**WHAT YOU WILL DO:**
1 > From the patch discussion, reproduce the part that opens with the words "diff --git a/arch/x86/mm/pageattr.c" and closes with "address, pte_t pte)".
2 > Answer these questions from the patch discussion:
(a) In the first section mismatch warning, which function does __change_page_attr() reference?
(b) Which allocator do the proposed early functions use instead of alloc/free_page?
(c) How much testing has the attached patch received?

**SELECTION:**
-- START --
On 10/03/2017 23:41, Brijesh Singh wrote:
>> Maybe there's a reason this fires:
>>
>> WARNING: modpost: Found 2 section mismatch(es).
>> To see full details build your kernel with:
>> 'make CONFIG_DEBUG_SECTION_MISMATCH=y'
>>
>> WARNING: vmlinux.o(.text+0x48edc): Section mismatch in reference from
>> the function __change_page_attr() to the function
>> .init.text:memblock_alloc()
>> The function __change_page_attr() references
>> the function __init memblock_alloc().
>> This is often because __change_page_attr lacks a __init
>> annotation or the annotation of memblock_alloc is wrong.
>>
>> WARNING: vmlinux.o(.text+0x491d1): Section mismatch in reference from
>> the function __change_page_attr() to the function
>> .meminit.text:memblock_free()
>> The function __change_page_attr() references
>> the function __meminit memblock_free().
>> This is often because __change_page_attr lacks a __meminit
>> annotation or the annotation of memblock_free is wrong.
>> 
>> But maybe Paolo might have an even better idea...
> 
> I am sure he will have better idea :)

Not sure if it's better or worse, but an alternative idea is to turn
__change_page_attr and __change_page_attr_set_clr inside out, so that:
1) the alloc_pages/__free_page happens in __change_page_attr_set_clr;
2) __change_page_attr_set_clr overall does not beocome more complex.

Then you can introduce __early_change_page_attr_set_clr and/or
early_kernel_map_pages_in_pgd, for use in your next patches.  They use
the memblock allocator instead of alloc/free_page

The attached patch is compile-tested only and almost certainly has some
thinko in it.  But it even skims a few lines from the code so the idea
might have some merit.

Paolo

diff --git a/arch/x86/mm/pageattr.c b/arch/x86/mm/pageattr.c
index 28d42130243c..953c8e697562 100644
--- a/arch/x86/mm/pageattr.c
+++ b/arch/x86/mm/pageattr.c
@@ -490,11 +490,12 @@ static void __set_pmd_pte(pte_t *kpte, unsigned long address, pte_t pte)
-- END --
**INFORMATION PROVIDED:**
-- START --
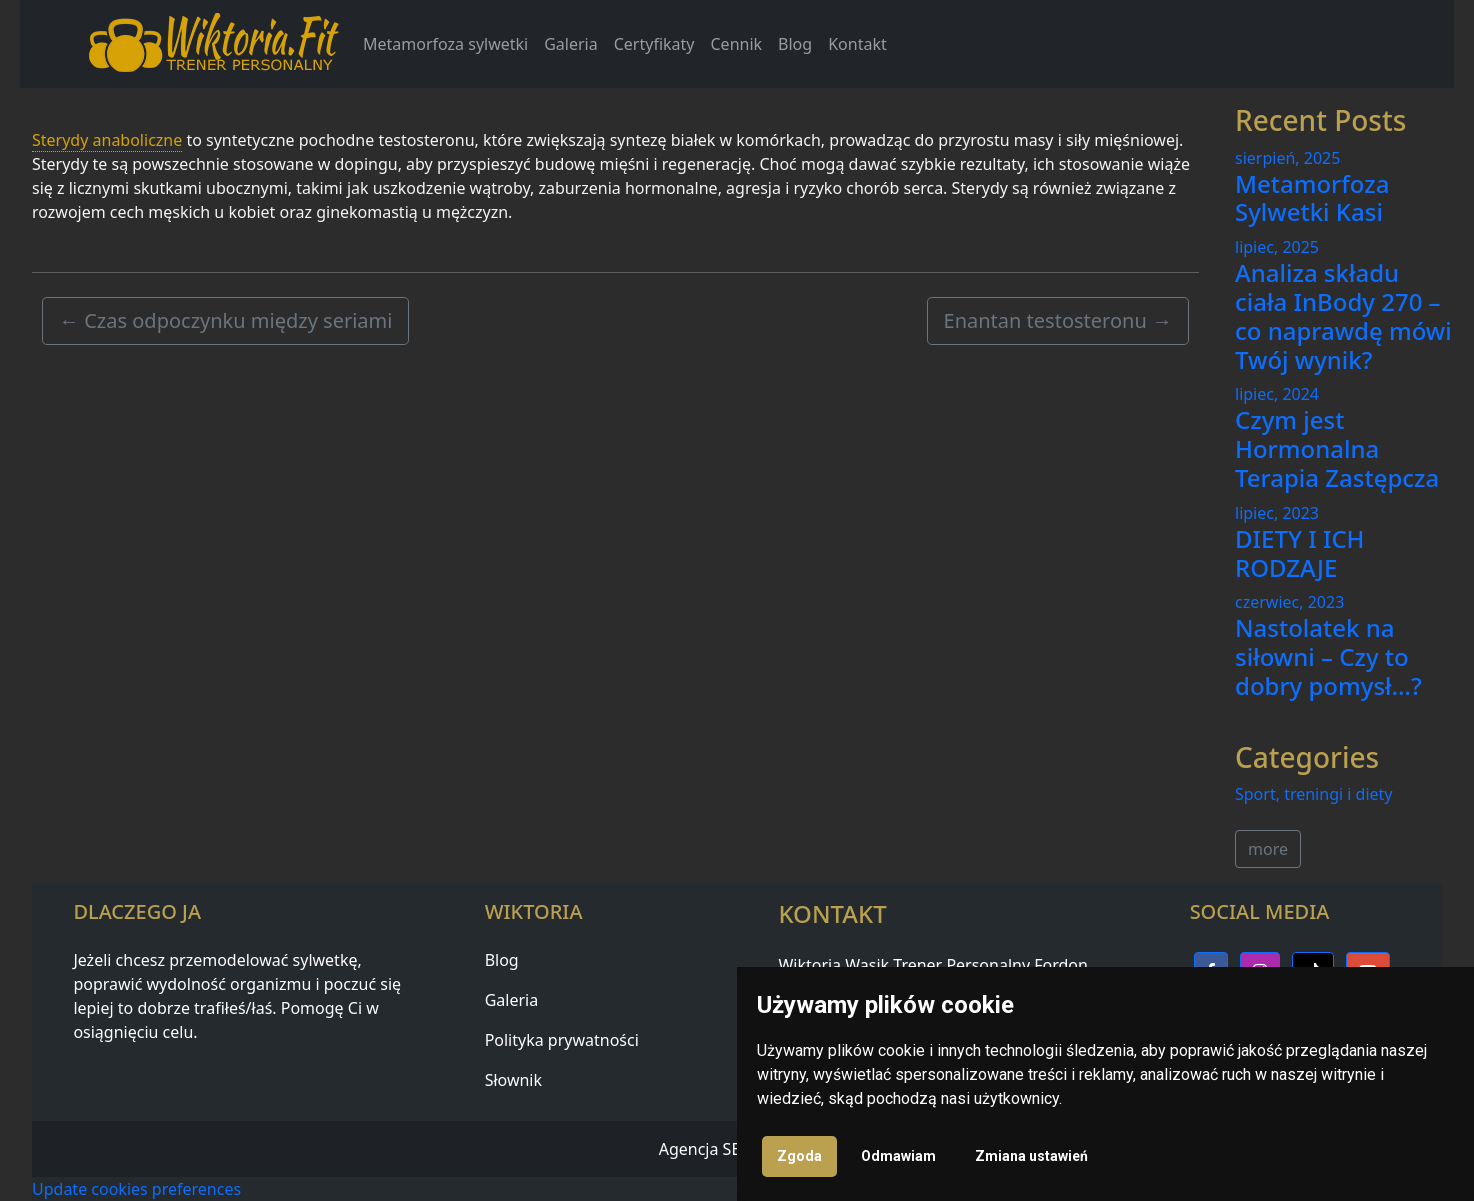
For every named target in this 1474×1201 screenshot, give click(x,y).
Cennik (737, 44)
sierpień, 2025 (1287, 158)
-- END --
**SOLUTION LIST:**
1 >
diff --git a/arch/x86/mm/pageattr.c b/arch/x86/mm/pageattr.c
index 28d42130243c..953c8e697562 100644
--- a/arch/x86/mm/pageattr.c
+++ b/arch/x86/mm/pageattr.c
@@ -490,11 +490,12 @@ static void __set_pmd_pte(pte_t *kpte, unsigned long address, pte_t pte)

2 >
(a) memblock_alloc()
(b) The memblock allocator
(c) It is compile-tested only.